Instructions to follow:
Write out every one of the following lines without changing anything.

-------- Supplied records

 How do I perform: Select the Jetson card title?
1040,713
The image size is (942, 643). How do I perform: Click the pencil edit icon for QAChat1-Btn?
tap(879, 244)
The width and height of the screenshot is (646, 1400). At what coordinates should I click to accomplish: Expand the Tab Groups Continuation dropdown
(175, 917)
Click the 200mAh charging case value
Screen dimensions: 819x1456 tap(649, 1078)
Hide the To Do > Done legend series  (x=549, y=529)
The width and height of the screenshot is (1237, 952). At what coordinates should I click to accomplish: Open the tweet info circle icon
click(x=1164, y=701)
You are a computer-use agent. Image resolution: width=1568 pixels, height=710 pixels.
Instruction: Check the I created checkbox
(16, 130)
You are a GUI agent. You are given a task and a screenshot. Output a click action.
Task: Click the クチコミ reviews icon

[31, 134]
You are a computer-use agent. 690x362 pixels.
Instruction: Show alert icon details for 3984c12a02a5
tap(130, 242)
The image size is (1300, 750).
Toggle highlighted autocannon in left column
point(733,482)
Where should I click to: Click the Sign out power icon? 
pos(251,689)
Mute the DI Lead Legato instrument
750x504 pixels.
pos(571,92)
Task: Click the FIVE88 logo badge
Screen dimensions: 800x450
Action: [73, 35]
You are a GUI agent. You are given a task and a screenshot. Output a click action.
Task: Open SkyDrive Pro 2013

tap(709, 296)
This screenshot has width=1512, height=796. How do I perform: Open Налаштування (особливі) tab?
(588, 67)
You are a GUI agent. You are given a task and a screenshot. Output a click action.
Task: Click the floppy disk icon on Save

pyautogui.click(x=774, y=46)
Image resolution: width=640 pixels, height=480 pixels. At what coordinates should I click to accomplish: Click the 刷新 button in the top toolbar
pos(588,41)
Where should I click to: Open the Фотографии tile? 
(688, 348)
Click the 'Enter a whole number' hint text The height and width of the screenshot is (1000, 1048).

----------------

Expected output:
 How do I perform: Select the Jetson card title?
1040,713
The image size is (942, 643). How do I perform: Click the pencil edit icon for QAChat1-Btn?
tap(879, 244)
The width and height of the screenshot is (646, 1400). At what coordinates should I click to accomplish: Expand the Tab Groups Continuation dropdown
(175, 917)
Click the 200mAh charging case value
Screen dimensions: 819x1456 tap(649, 1078)
Hide the To Do > Done legend series  (x=549, y=529)
The width and height of the screenshot is (1237, 952). At what coordinates should I click to accomplish: Open the tweet info circle icon
click(x=1164, y=701)
You are a computer-use agent. Image resolution: width=1568 pixels, height=710 pixels.
Instruction: Check the I created checkbox
(16, 130)
You are a GUI agent. You are given a task and a screenshot. Output a click action.
Task: Click the クチコミ reviews icon

[31, 134]
You are a computer-use agent. 690x362 pixels.
Instruction: Show alert icon details for 3984c12a02a5
tap(130, 242)
The image size is (1300, 750).
Toggle highlighted autocannon in left column
point(733,482)
Where should I click to: Click the Sign out power icon? 
pos(251,689)
Mute the DI Lead Legato instrument
750x504 pixels.
pos(571,92)
Task: Click the FIVE88 logo badge
Screen dimensions: 800x450
Action: [73, 35]
You are a GUI agent. You are given a task and a screenshot. Output a click action.
Task: Open SkyDrive Pro 2013

tap(709, 296)
This screenshot has width=1512, height=796. How do I perform: Open Налаштування (особливі) tab?
(588, 67)
You are a GUI agent. You are given a task and a screenshot. Output a click action.
Task: Click the floppy disk icon on Save

pyautogui.click(x=774, y=46)
Image resolution: width=640 pixels, height=480 pixels. At what coordinates should I click to accomplish: Click the 刷新 button in the top toolbar
pos(588,41)
Where should I click to: Open the Фотографии tile? 
(688, 348)
Click the 'Enter a whole number' hint text The height and width of the screenshot is (1000, 1048).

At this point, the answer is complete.